WORK TO BE COMPLETED
Rename every "GUI agent" in the records below to "desktop assistant" and reproduce the records with nothing else changed.

[Start of Attachment]

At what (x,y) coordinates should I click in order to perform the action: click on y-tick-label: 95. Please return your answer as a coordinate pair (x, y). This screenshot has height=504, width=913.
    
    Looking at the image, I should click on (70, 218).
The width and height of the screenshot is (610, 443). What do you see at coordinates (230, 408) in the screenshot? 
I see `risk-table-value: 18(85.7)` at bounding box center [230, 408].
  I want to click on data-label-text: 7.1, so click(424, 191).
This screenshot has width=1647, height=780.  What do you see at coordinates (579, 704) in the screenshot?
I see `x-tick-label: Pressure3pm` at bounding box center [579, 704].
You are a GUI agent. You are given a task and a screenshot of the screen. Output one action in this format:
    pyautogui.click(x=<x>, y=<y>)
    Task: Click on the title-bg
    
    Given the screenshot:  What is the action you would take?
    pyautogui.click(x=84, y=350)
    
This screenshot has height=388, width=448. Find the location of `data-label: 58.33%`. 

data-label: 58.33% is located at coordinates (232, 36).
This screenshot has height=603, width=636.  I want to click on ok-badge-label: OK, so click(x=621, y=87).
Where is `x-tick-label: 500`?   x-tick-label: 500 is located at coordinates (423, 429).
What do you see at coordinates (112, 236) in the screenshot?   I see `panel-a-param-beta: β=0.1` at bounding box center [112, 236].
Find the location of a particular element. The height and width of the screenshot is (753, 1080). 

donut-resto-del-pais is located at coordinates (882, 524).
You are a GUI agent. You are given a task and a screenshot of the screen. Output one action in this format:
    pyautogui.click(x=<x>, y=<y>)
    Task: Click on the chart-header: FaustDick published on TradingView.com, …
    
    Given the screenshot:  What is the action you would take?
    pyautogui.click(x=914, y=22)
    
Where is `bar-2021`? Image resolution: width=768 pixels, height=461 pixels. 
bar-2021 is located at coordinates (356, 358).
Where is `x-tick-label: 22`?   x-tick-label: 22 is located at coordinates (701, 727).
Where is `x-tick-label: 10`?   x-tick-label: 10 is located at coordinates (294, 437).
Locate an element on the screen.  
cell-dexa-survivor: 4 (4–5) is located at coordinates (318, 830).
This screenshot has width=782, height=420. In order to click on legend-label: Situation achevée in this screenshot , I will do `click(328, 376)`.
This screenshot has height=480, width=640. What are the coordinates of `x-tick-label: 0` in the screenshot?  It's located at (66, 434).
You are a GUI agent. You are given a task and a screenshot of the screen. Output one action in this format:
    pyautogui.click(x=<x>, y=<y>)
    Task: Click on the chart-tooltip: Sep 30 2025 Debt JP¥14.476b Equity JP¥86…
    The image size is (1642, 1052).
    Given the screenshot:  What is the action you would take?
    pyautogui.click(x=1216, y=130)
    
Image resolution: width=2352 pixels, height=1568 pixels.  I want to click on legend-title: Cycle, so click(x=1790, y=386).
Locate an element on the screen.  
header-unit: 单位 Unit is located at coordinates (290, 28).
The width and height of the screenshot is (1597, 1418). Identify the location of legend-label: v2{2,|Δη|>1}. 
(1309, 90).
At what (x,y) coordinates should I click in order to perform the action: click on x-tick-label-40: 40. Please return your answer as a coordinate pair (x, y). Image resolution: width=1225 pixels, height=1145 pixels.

[End of Attachment]

THE COMPLETED TASK
At what (x,y) coordinates should I click in order to perform the action: click on y-tick-label: 95. Please return your answer as a coordinate pair (x, y). This screenshot has height=504, width=913.
    
    Looking at the image, I should click on (70, 218).
The width and height of the screenshot is (610, 443). What do you see at coordinates (230, 408) in the screenshot? 
I see `risk-table-value: 18(85.7)` at bounding box center [230, 408].
  I want to click on data-label-text: 7.1, so click(424, 191).
This screenshot has width=1647, height=780.  What do you see at coordinates (579, 704) in the screenshot?
I see `x-tick-label: Pressure3pm` at bounding box center [579, 704].
You are a desktop assistant. You are given a task and a screenshot of the screen. Output one action in this format:
    pyautogui.click(x=<x>, y=<y>)
    Task: Click on the title-bg
    
    Given the screenshot:  What is the action you would take?
    pyautogui.click(x=84, y=350)
    
This screenshot has height=388, width=448. Find the location of `data-label: 58.33%`. 

data-label: 58.33% is located at coordinates (232, 36).
This screenshot has height=603, width=636.  I want to click on ok-badge-label: OK, so click(x=621, y=87).
Where is `x-tick-label: 500`?   x-tick-label: 500 is located at coordinates (423, 429).
What do you see at coordinates (112, 236) in the screenshot?   I see `panel-a-param-beta: β=0.1` at bounding box center [112, 236].
Find the location of a particular element. The height and width of the screenshot is (753, 1080). 

donut-resto-del-pais is located at coordinates (882, 524).
You are a desktop assistant. You are given a task and a screenshot of the screen. Output one action in this format:
    pyautogui.click(x=<x>, y=<y>)
    Task: Click on the chart-header: FaustDick published on TradingView.com, …
    
    Given the screenshot:  What is the action you would take?
    pyautogui.click(x=914, y=22)
    
Where is `bar-2021`? Image resolution: width=768 pixels, height=461 pixels. 
bar-2021 is located at coordinates (356, 358).
Where is `x-tick-label: 22`?   x-tick-label: 22 is located at coordinates (701, 727).
Where is `x-tick-label: 10`?   x-tick-label: 10 is located at coordinates (294, 437).
Locate an element on the screen.  
cell-dexa-survivor: 4 (4–5) is located at coordinates (318, 830).
This screenshot has width=782, height=420. In order to click on legend-label: Situation achevée in this screenshot , I will do `click(328, 376)`.
This screenshot has height=480, width=640. What are the coordinates of `x-tick-label: 0` in the screenshot?  It's located at (66, 434).
You are a desktop assistant. You are given a task and a screenshot of the screen. Output one action in this format:
    pyautogui.click(x=<x>, y=<y>)
    Task: Click on the chart-tooltip: Sep 30 2025 Debt JP¥14.476b Equity JP¥86…
    The image size is (1642, 1052).
    Given the screenshot:  What is the action you would take?
    pyautogui.click(x=1216, y=130)
    
Image resolution: width=2352 pixels, height=1568 pixels.  I want to click on legend-title: Cycle, so click(x=1790, y=386).
Locate an element on the screen.  
header-unit: 单位 Unit is located at coordinates (290, 28).
The width and height of the screenshot is (1597, 1418). Identify the location of legend-label: v2{2,|Δη|>1}. 
(1309, 90).
At what (x,y) coordinates should I click in order to perform the action: click on x-tick-label-40: 40. Please return your answer as a coordinate pair (x, y). Image resolution: width=1225 pixels, height=1145 pixels.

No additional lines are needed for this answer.